El Ejecutivo aprueba una moratoria hipotecaria para personas vulnerables

Eximirá del pago de cuotas en préstamos para la compra de vivienda a aquellas personas que pierdan su empleo o vean reducidos con fuerza sus ingresos por la crisis del Covid-19

Moratoria hipotecas
Protesta contra los desahucios.

La batería de medidas de excepción aprobadas este martes por el Consejo de Ministros para paliar los efectos socioeconómicos de la pandemia del coronavirus Covid-19 incluye una moratoria hipotecaria para aquellas familias que se vean más afectadas, ya sea por la pérdida del empleo o la reducción de sus ingresos.

La medida supondrá la posibilidad de que los colectivos más dañados o en condiciones de mayor vulnerabilidad puedan aparcar el pago de cuotas de préstamos para la compra de vivienda durante un tiempo a fin de que la epidemia no les impida hacer frente a la deuda con la banca y derive en la pérdida de su hogar. En concreto, la duración de la moratoria está inicialmente fijada en un mes, que es la duración establecida para el conjunto de medidas incluidas en el decreto.

Sin embargo, fuentes oficiales avanza que será posible extender la duración de la medida si así fuera necesario. Después de todo, el Gobierno ya asume que el estado de alarma decretado el pasado sábado (que conlleva el confinamiento de los españoles en sus hogares, o el cierre del grueso de comercios y de todos los centros educativos) se alargará más allá de los 15 días inicialmente previstos.
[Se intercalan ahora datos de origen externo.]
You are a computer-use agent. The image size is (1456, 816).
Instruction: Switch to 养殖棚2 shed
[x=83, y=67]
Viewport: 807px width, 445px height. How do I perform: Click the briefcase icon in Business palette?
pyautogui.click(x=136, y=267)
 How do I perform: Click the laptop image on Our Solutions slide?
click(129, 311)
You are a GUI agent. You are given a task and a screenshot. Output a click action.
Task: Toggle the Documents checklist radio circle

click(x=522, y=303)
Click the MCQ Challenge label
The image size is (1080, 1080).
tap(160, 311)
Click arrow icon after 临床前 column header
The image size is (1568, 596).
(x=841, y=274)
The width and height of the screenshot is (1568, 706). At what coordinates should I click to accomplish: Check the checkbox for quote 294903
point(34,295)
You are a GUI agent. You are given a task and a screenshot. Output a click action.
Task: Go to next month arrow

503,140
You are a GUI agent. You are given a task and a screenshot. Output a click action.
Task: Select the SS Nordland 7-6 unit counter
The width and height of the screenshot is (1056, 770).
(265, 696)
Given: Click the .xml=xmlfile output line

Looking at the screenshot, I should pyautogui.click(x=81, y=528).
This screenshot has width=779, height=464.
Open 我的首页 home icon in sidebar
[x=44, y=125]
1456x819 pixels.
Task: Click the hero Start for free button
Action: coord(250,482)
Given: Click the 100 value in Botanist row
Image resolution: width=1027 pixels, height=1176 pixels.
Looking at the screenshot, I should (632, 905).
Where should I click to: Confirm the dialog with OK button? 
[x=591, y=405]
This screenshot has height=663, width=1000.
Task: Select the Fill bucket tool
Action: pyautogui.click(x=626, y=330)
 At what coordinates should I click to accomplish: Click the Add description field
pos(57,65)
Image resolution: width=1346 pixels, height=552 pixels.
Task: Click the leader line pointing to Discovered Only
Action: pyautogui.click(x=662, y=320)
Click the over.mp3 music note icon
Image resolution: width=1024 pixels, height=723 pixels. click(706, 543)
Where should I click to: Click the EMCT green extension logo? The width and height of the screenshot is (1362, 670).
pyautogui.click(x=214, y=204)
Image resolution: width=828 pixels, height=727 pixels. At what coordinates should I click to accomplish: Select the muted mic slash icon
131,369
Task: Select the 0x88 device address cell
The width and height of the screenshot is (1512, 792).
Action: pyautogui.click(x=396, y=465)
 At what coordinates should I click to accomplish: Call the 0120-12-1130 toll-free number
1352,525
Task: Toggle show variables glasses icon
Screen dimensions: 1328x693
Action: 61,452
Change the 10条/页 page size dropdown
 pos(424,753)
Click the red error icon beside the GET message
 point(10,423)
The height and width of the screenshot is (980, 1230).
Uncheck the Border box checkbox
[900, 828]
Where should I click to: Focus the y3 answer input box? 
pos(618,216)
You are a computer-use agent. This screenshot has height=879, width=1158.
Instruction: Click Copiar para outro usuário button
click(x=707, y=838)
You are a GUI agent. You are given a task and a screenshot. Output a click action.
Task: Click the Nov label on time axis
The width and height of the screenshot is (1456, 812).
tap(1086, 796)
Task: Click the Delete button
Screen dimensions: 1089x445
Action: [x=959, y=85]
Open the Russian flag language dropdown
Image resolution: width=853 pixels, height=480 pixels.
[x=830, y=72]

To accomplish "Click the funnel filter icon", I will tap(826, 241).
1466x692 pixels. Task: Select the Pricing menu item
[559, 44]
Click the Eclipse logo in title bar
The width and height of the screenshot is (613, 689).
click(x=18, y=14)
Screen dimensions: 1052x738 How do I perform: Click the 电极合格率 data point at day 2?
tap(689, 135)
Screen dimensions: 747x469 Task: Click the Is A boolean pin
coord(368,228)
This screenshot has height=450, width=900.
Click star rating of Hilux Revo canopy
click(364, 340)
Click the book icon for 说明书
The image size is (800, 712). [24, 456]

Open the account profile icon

Aunque esa decisión corresponderá ya al Congreso de los Diputados, el líder de la oposición, el presidente del PP, Pablo Casado, ya ha anticipado su visto bueno a continuar con la medida de excepción el tiempo que sea necesario para detener la pandemia.

Otros países afectados por el coronavirus, como Italia, ya habían implantado medidas semejantes como parte de los planes impulsados para proteger a la ciudadanía.

En el caso de España, el Gobierno había prorrogado ya la pasada semana el protocolo antidesahucios a fin de obligar a la banca a ofrecer a sus clientes una serie de medidas de flexibilización de los pagos (incluyendo la dación en pago) antes de decretar la ejecución del préstamo. Además, la reforma de la legislación hipotecaria que entró en vigor el pasado junio eleva las exigencias bajo las que las entidades financieras pueden iniciar un desahucio, lo que no está contemplado en ningún caso hasta alcanzar el impago de 12 cuotas.

Los beneficiarios de la media serán quienes incurran en el “supuesto de vulnerabilidad económica”, que según el borrador del decreto que circulaba en la tarde de este martes apunta a deudores hipotecarios particulares que pierdan sus puestos de trabajo como consecuencia de la crisis o el de empresarios y profesionales con una pérdida sustancial de ingresos, o una caída de ventas de al menos el 40%. El texto recoge también casos en los que la cuota hipotecaria, más los gastos y suministros básicos, resulte superior o igual al 35% de los ingresos netos que perciba la unidad familiar, y en los que ésta “haya sufrido una alteración significativa de sus circunstancias económicas”, es decir, cuando la carga hipotecaria sobre la renta familiar se haya multiplicado, al menos, por 1,3, recoge Efe.

La reacción de la banca

Las patronales bancarias, la AEB y la CECA, apoyaron medidas adoptadas por el Gobierno para frenar la crisis económica desatada por el Covid-19, incluyendo la moratoria hipotecaria. Ambas organizaciones mostraron su “disposición a facilitar la rápida ejecución” del decreto para proteger a familias y empresas. En un comunicado, la AEB aseguró que los bancos españoles “están plenamente comprometidos a ayudar a sus clientes” y a “proporcionales seguridad y confianza”, y destaca que ya han puesto a disposición de pymes y autónomos más de 60.000 millones de euros “para garantizar la continuidad de su actividad”. En el ámbito hipotecario, la patronal dijo “apoyar el aplazamiento del pago” de estos préstamos para todas aquellas personas “especialmente golpeadas por esta crisis”.